The issue seems to be essentially that with sharding the xla compiler will transform the third argument to jax.lax.dynamic_update_slice to something that is compared with the partition-id. Now unfortunately the partition-id is always a s32 (int32)[^1] which means that whenever we pass int64 slices, this comparison is not possible and the error occurs.
But this also means that we can work around this issue without any modifications to jaxlib/xla by making sure to only pass int32 to dynamic_update_slice.
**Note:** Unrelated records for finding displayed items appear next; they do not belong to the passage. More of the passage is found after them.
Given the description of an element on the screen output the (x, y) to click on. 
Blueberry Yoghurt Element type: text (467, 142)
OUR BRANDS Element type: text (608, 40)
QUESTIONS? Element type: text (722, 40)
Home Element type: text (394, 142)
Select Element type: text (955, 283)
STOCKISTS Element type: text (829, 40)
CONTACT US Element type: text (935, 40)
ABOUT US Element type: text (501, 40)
So e.g. replacing jax.lax.dynamic_update_slice(arr, y, (2,)) with jax.lax.dynamic_update_slice(arr, y, (jax.numpy.array(2, dtype=jax.numpy.int32),)).
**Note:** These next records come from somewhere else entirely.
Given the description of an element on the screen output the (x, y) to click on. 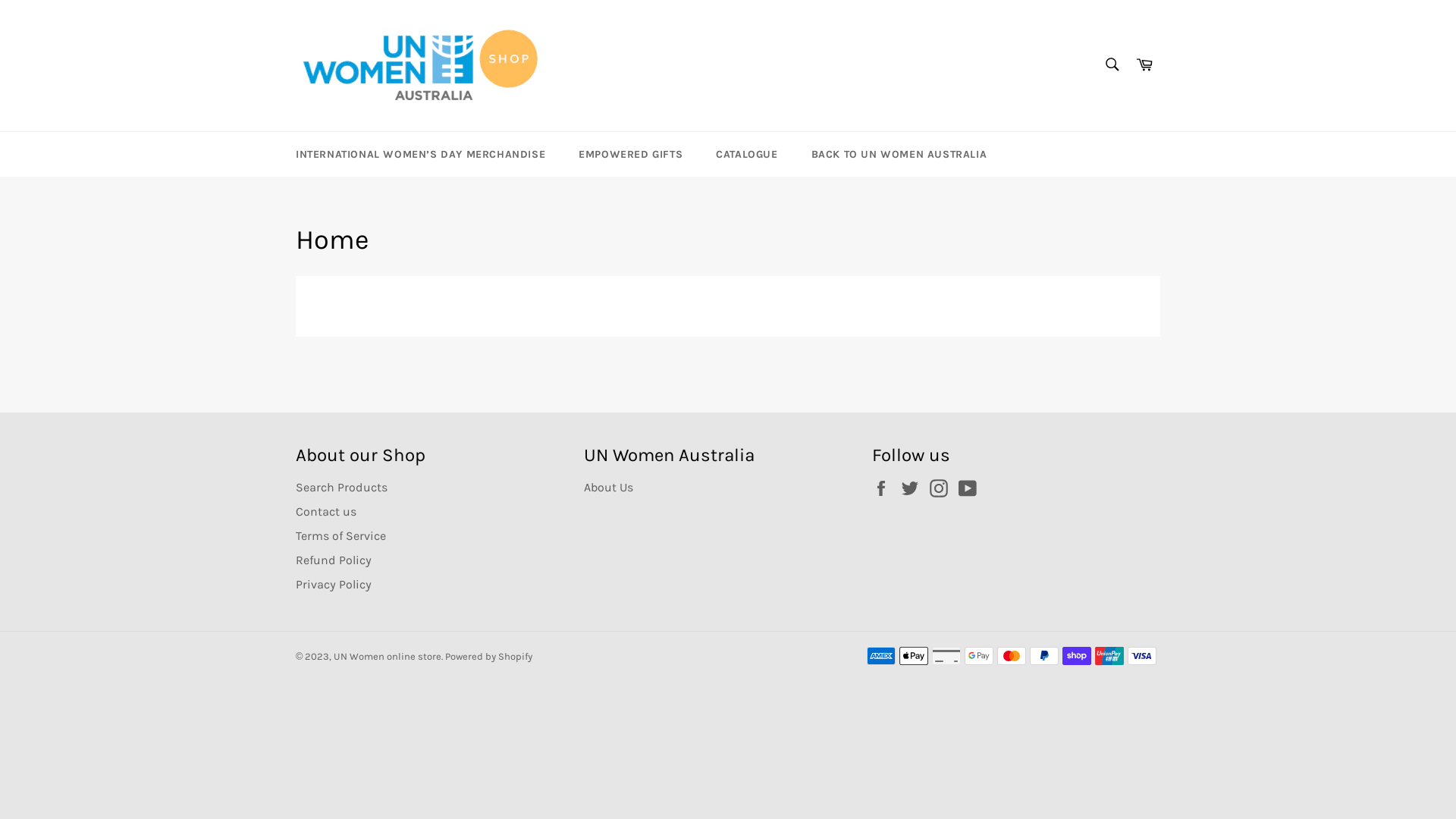
UN Women online store Element type: text (387, 656)
BACK TO UN WOMEN AUSTRALIA Element type: text (899, 153)
Cart Element type: text (1144, 65)
Search Products Element type: text (341, 487)
About Us Element type: text (608, 487)
Twitter Element type: text (913, 488)
Facebook Element type: text (884, 488)
EMPOWERED GIFTS Element type: text (630, 153)
CATALOGUE Element type: text (746, 153)
Refund Policy Element type: text (333, 559)
YouTube Element type: text (971, 488)
Powered by Shopify Element type: text (488, 656)
Search Element type: text (1111, 64)
Terms of Service Element type: text (340, 535)
Instagram Element type: text (942, 488)
Privacy Policy Element type: text (333, 584)
Contact us Element type: text (325, 511)
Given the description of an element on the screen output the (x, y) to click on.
It is a bit more complicated in the scan/map[^2] example found by @jeffgortmaker as there dynamic_update_slice gets called by jax, but if you modify the jax/_src/lax/control_flow/loops.py to change the dtype it will work:
diff --git a/jax/_src/lax/control_flow/loops.py b/jax/_src/lax/control_flow/loops.py
index 9a66dd0..465ff7d 100644
--- a/jax/_src/lax/control_flow/loops.py
+++ b/jax/_src/lax/control_flow/loops.py
@@ -522,6 +522,7 @@ def _scan_impl(*args, reverse, length, num_consts, num_carry, jaxpr, linear,
allow_negative_indices=False)
for xs in xss]
carry, ys = inner(unroll, carry, xs)
+ i = lax.convert_element_type(i, "int32")
yss = [slicing.dynamic_update_index_in_dim(y, upd, i, 0,
allow_negative_indices=False)
for y, upd in zip(yss, ys)]
Unfortunately I am pretty sure that this will also cause results to be quite wrong if the length of the data looped over is larger than what fits in the int32 (so 2147483647).
The more proper fix is probably to modify xla so that the partition index gets converted to a 64bit integer before the comparison.
[^1]: Technically it is a u32 that is used to look up the index in an array of s32 [^2]: map just calls scan
FYI: In https://github.com/openxla/xla/issues/24186#issuecomment-2773228073 I now found an XLA fix that I think should not have any side-effects (but I don't make any promises).
Feel free to test it in your environments (I can share jaxlib compiled with those fixes, if you don't want to compile it yourself)
@dfm Did you make any progress on this issue by any chance? I am currently also hitting this problem at a point where I can't switch to fp32 due working with badly conditioned matrices.